:: GIVEN TASK ::
Convert the part of the listing that opens with the line containing "J street label?" and closes with the line containing "Action: [x=86, y=223]" into a numbered list, keeping both of those lines and leaving out blank lines and pictures.

:: Lines of data ::
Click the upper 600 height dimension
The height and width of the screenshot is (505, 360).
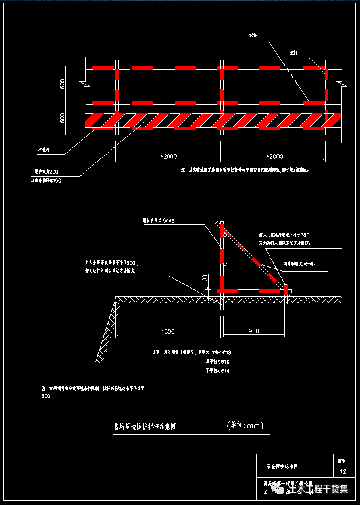[62, 84]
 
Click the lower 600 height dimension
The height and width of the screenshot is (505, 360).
[62, 118]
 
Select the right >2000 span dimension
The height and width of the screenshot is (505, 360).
[275, 156]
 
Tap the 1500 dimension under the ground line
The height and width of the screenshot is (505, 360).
[167, 331]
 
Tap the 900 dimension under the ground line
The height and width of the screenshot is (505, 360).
[254, 331]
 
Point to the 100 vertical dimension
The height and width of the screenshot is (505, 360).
[205, 280]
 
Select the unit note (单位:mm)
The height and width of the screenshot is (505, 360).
[244, 425]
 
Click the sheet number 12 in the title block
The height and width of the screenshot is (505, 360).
[342, 472]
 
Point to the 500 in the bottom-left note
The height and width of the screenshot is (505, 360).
[47, 397]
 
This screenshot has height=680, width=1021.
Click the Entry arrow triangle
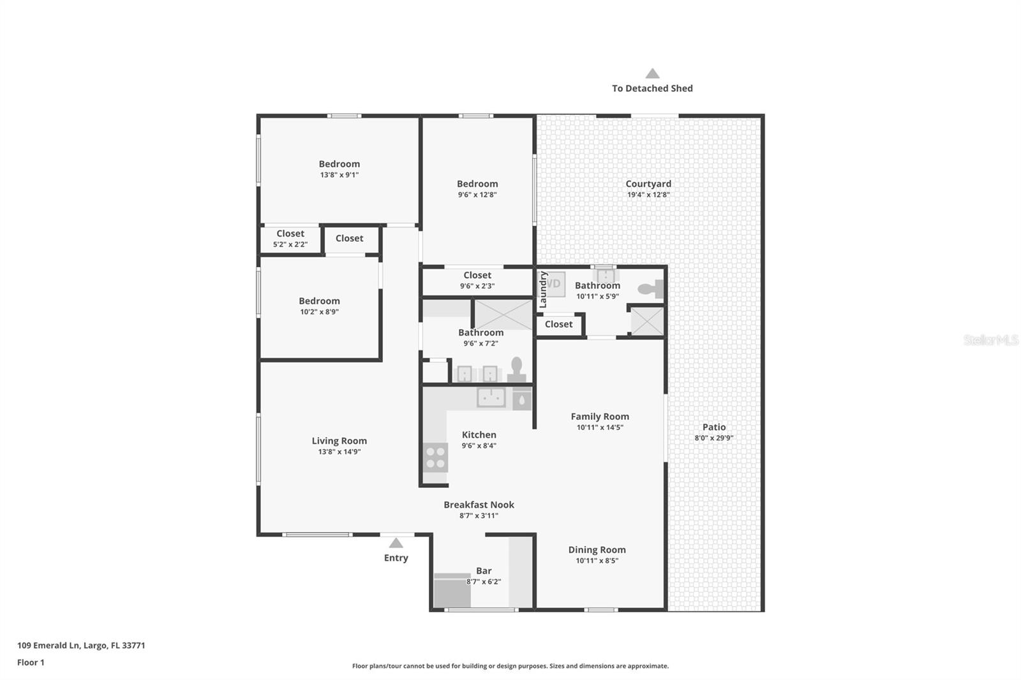[396, 543]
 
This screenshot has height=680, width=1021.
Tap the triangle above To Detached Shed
[652, 74]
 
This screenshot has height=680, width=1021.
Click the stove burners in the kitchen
[436, 457]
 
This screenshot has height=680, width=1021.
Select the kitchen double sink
[491, 397]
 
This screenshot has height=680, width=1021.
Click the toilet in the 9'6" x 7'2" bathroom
[516, 370]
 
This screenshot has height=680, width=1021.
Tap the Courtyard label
[648, 184]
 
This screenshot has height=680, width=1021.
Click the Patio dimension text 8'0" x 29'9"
[713, 438]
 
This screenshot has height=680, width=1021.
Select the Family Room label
[600, 417]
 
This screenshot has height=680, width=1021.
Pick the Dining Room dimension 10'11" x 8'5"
[597, 561]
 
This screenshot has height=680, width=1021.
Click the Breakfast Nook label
[479, 505]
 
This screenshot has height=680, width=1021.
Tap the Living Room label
[339, 441]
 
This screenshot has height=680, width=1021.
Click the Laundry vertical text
[544, 290]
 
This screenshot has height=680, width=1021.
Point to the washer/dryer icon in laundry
[555, 284]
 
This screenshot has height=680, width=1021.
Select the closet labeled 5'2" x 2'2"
[290, 239]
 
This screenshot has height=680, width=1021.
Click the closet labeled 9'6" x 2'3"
[477, 280]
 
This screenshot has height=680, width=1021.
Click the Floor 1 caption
[31, 662]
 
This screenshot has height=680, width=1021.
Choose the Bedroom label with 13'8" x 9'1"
[339, 164]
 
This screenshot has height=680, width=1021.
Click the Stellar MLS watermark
[990, 340]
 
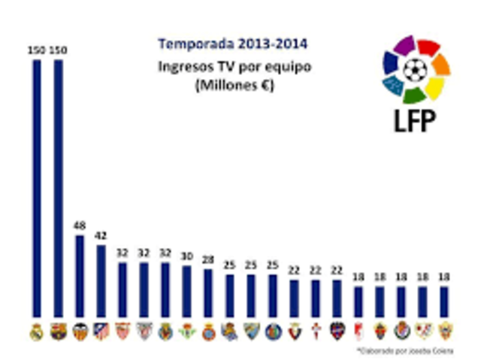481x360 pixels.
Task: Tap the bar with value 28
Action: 208,292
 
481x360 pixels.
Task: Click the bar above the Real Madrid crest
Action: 37,188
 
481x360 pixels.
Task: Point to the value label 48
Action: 80,225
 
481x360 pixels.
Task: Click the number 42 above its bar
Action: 101,235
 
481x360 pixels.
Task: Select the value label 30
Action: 186,255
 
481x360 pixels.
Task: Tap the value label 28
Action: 208,260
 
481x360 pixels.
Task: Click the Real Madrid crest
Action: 37,331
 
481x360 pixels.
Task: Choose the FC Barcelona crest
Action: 58,331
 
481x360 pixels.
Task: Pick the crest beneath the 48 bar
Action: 80,331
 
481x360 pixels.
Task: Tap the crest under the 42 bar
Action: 101,331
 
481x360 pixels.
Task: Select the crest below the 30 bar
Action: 186,331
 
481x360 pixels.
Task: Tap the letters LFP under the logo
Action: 416,120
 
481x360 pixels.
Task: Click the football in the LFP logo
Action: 415,70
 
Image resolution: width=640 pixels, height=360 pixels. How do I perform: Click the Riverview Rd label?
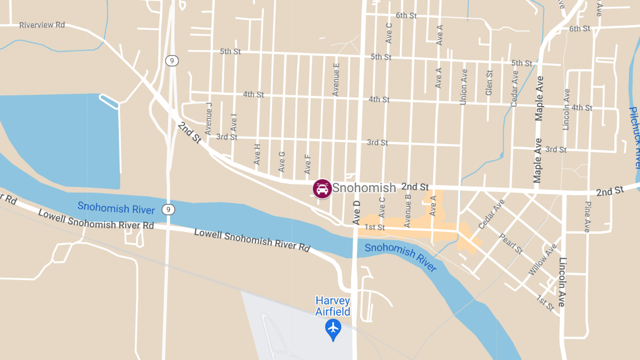[42, 25]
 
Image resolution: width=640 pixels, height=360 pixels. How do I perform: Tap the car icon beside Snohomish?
[322, 189]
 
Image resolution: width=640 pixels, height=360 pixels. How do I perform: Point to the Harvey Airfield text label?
[333, 306]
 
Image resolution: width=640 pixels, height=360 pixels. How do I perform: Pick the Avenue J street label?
[209, 118]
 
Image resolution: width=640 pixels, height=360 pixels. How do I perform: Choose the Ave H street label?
[258, 154]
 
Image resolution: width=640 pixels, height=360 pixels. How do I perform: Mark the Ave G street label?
[282, 162]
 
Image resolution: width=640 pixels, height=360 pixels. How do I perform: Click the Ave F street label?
[307, 164]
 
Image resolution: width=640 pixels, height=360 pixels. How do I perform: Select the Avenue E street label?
[336, 79]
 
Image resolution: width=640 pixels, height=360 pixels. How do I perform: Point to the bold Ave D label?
[357, 212]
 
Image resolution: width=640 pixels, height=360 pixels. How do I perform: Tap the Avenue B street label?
[409, 211]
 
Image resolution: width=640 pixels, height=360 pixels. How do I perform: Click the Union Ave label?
[463, 86]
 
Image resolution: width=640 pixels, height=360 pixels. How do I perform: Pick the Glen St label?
[489, 83]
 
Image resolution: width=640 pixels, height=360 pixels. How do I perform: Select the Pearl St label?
[511, 243]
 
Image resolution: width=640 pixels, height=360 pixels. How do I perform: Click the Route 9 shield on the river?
[168, 210]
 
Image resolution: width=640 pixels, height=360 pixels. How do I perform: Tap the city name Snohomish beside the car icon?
[364, 188]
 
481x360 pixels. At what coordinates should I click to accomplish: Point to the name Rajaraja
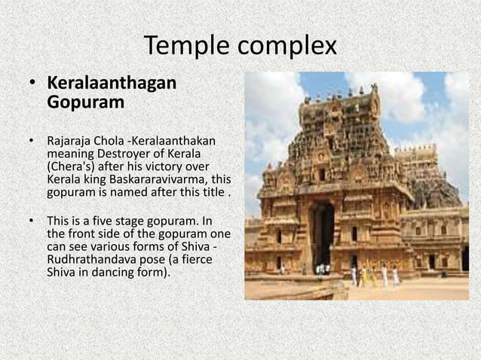(72, 141)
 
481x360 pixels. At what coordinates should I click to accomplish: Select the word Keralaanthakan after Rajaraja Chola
(177, 141)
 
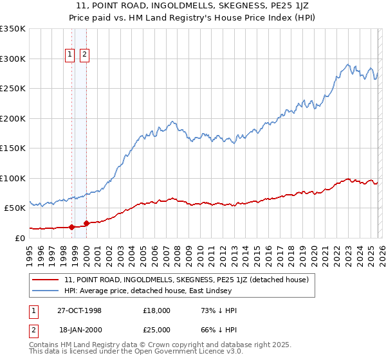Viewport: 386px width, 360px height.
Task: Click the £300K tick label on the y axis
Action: [x=13, y=59]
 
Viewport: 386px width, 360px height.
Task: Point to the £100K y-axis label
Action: [x=13, y=178]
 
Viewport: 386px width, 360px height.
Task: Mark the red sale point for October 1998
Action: [x=71, y=226]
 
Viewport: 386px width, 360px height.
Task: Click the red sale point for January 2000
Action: [x=86, y=223]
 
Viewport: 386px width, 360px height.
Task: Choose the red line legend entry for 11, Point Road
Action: [x=187, y=280]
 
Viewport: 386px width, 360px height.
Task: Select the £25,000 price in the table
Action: [x=157, y=330]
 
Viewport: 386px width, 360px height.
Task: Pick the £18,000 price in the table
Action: [x=157, y=310]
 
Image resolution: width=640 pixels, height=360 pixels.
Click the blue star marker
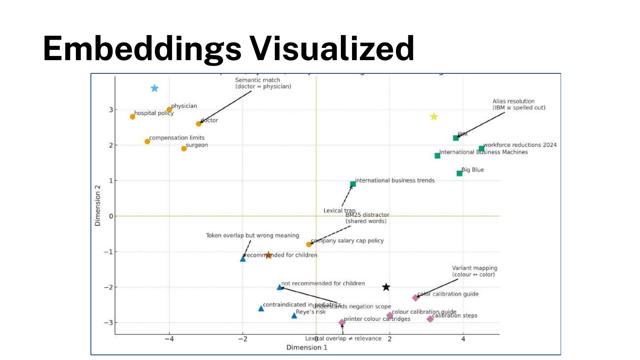click(x=154, y=88)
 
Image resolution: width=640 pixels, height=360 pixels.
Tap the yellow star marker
click(x=434, y=117)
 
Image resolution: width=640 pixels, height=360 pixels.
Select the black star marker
click(x=386, y=287)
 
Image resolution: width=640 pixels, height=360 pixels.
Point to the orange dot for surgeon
click(x=184, y=148)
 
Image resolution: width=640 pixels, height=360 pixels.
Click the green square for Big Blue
click(x=460, y=173)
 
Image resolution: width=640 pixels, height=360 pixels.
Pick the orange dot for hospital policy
click(x=133, y=116)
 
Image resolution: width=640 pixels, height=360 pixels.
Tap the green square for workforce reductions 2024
click(x=481, y=148)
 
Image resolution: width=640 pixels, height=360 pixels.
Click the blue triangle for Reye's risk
click(x=294, y=316)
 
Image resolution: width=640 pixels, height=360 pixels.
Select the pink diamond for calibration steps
click(x=430, y=319)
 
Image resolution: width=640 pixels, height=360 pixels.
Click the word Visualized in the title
click(x=332, y=48)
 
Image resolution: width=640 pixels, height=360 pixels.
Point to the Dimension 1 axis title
click(x=307, y=347)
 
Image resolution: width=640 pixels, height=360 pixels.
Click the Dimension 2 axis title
click(x=98, y=206)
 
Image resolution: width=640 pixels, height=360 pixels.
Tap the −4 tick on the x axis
click(x=169, y=339)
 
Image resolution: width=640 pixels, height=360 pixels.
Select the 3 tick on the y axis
click(x=111, y=110)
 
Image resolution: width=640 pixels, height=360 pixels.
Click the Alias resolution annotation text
click(x=519, y=105)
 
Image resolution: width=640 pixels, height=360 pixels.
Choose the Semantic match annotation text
click(x=263, y=83)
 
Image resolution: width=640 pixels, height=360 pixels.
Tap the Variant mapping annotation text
click(x=474, y=271)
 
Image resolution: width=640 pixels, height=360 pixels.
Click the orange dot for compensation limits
click(x=147, y=141)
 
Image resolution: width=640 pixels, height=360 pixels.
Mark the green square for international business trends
click(x=353, y=184)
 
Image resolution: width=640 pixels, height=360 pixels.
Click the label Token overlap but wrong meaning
click(x=252, y=235)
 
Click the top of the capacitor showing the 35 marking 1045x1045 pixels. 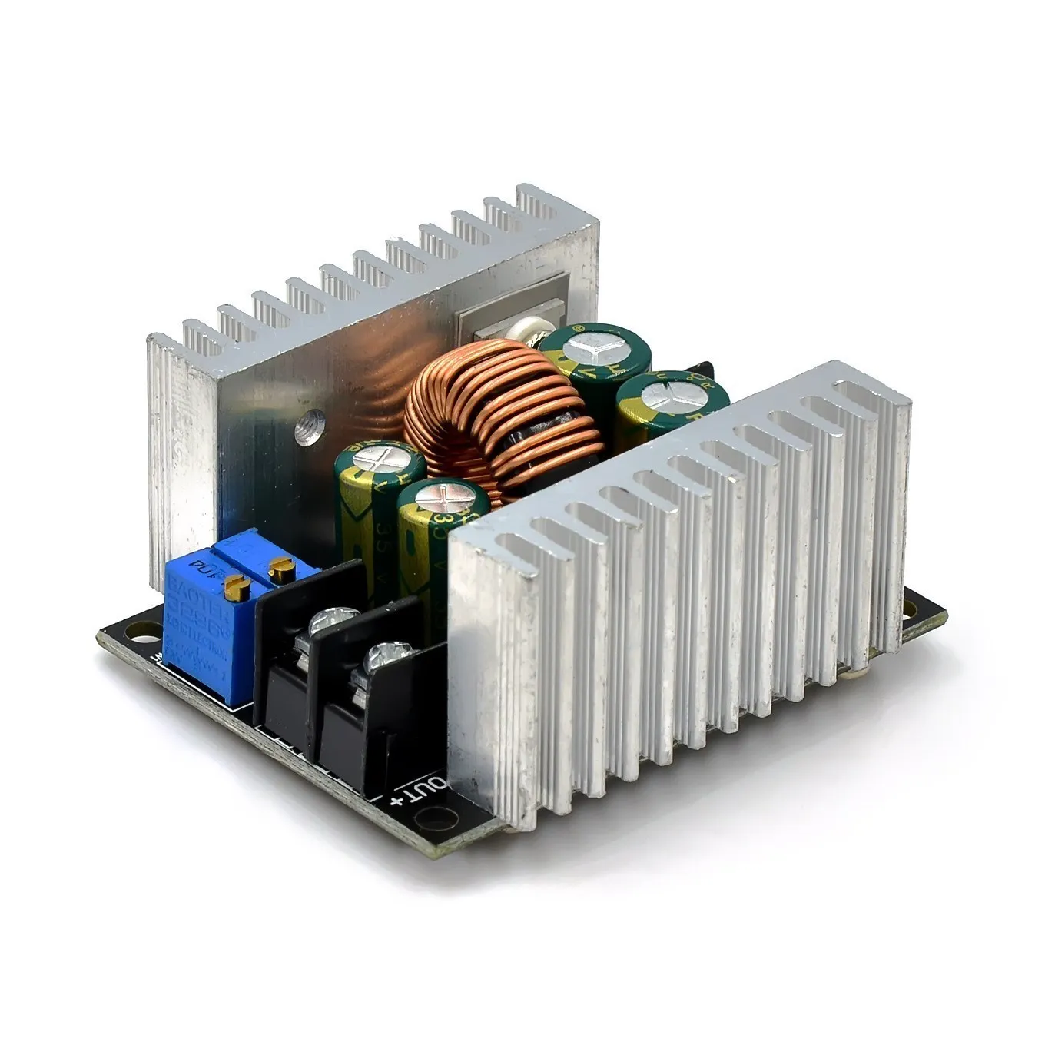pyautogui.click(x=380, y=461)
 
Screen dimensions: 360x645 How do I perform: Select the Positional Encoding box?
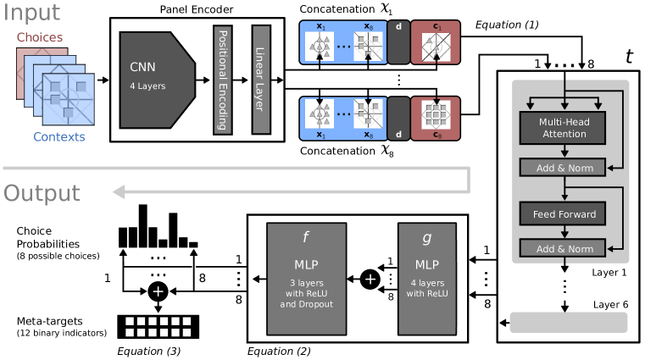223,80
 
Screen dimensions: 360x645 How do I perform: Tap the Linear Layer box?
261,80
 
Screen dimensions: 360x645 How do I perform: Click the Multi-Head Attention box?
563,129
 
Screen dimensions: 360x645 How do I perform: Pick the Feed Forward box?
563,214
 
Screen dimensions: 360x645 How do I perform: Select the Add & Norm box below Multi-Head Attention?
563,168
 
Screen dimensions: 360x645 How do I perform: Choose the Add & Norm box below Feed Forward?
563,249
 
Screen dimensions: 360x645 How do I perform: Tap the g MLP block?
426,278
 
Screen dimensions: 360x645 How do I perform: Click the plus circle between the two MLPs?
369,278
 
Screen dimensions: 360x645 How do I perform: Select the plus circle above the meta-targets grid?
158,291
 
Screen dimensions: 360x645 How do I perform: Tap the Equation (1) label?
507,25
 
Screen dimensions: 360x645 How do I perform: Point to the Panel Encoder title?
197,8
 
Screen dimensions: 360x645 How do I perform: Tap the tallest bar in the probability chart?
143,225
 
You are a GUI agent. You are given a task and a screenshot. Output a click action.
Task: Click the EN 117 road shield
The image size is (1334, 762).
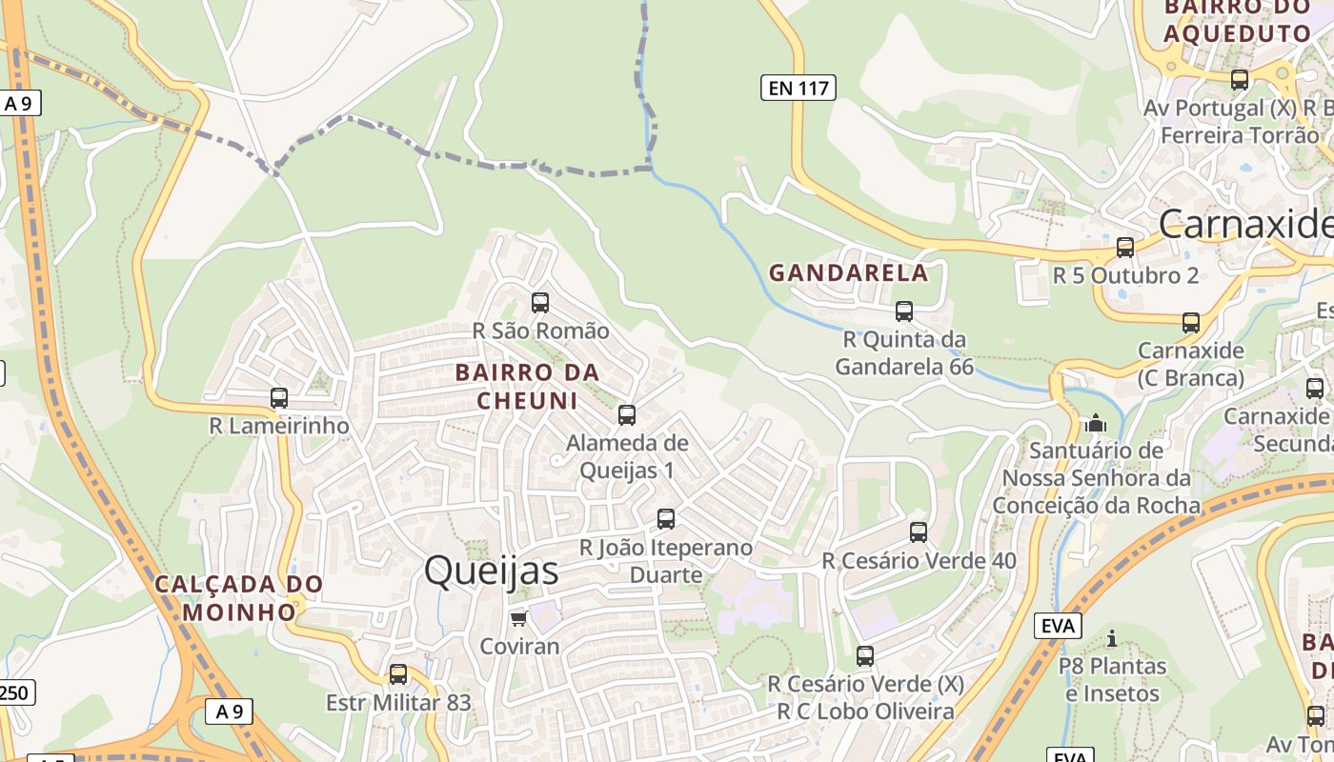[798, 89]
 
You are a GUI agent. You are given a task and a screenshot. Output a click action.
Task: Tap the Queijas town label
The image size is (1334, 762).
[491, 571]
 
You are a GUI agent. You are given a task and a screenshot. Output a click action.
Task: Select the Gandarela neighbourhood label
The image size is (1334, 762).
[848, 273]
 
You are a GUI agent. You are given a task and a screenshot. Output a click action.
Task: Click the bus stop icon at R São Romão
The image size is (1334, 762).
[540, 303]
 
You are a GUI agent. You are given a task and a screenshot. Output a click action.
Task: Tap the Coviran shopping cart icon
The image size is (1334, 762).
[518, 619]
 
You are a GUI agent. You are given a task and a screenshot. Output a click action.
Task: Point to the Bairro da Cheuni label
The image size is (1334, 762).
[527, 386]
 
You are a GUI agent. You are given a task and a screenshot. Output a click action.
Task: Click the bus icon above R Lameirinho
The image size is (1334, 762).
[279, 398]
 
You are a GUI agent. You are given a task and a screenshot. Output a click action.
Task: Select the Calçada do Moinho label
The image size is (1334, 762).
[239, 597]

:: RESPONSE ::
1. Image resolution: width=640 pixels, height=360 pixels. How do I perform: Pick the Avenue J street label?
2. [209, 118]
3. Image resolution: width=640 pixels, height=360 pixels. How do I perform: Choose the Ave H street label?
4. [258, 154]
5. Image resolution: width=640 pixels, height=360 pixels. How do I perform: Mark the Ave G street label?
6. [282, 162]
7. Image resolution: width=640 pixels, height=360 pixels. How do I perform: Click the Ave F street label?
8. [307, 164]
9. Image resolution: width=640 pixels, height=360 pixels. How do I perform: Select the Avenue E street label?
10. [336, 79]
11. Image resolution: width=640 pixels, height=360 pixels. How do I perform: Point to the bold Ave D label?
12. [357, 212]
13. Image resolution: width=640 pixels, height=360 pixels. How do I perform: Tap the Avenue B street label?
14. [409, 211]
15. Image resolution: width=640 pixels, height=360 pixels. How do I perform: Click the Union Ave label?
16. [463, 86]
17. Image resolution: width=640 pixels, height=360 pixels. How do I perform: Pick the Glen St label?
18. [489, 83]
19. Image resolution: width=640 pixels, height=360 pixels. How do I perform: Select the Pearl St label?
20. [511, 243]
21. Image resolution: width=640 pixels, height=360 pixels. How do I perform: Click the Route 9 shield on the river?
22. [168, 210]
23. Image resolution: width=640 pixels, height=360 pixels. How do I perform: Tap the city name Snohomish beside the car icon?
24. [364, 188]
25. 481x360 pixels. At what coordinates should I click to accomplish: Point to the name Rajaraja
26. (72, 141)
27. 481x360 pixels. At what coordinates should I click to accomplish: Select the word Keralaanthakan after Rajaraja Chola
28. (177, 141)
29. Viewport: 386px width, 360px height.
30. Task: Click the £300K tick label on the y axis
31. Action: [x=13, y=59]
32. Viewport: 386px width, 360px height.
33. Task: Point to the £100K y-axis label
34. Action: [x=13, y=178]
35. Viewport: 386px width, 360px height.
36. Task: Mark the red sale point for October 1998
37. Action: [x=71, y=226]
38. Viewport: 386px width, 360px height.
39. Task: Click the red sale point for January 2000
40. Action: [x=86, y=223]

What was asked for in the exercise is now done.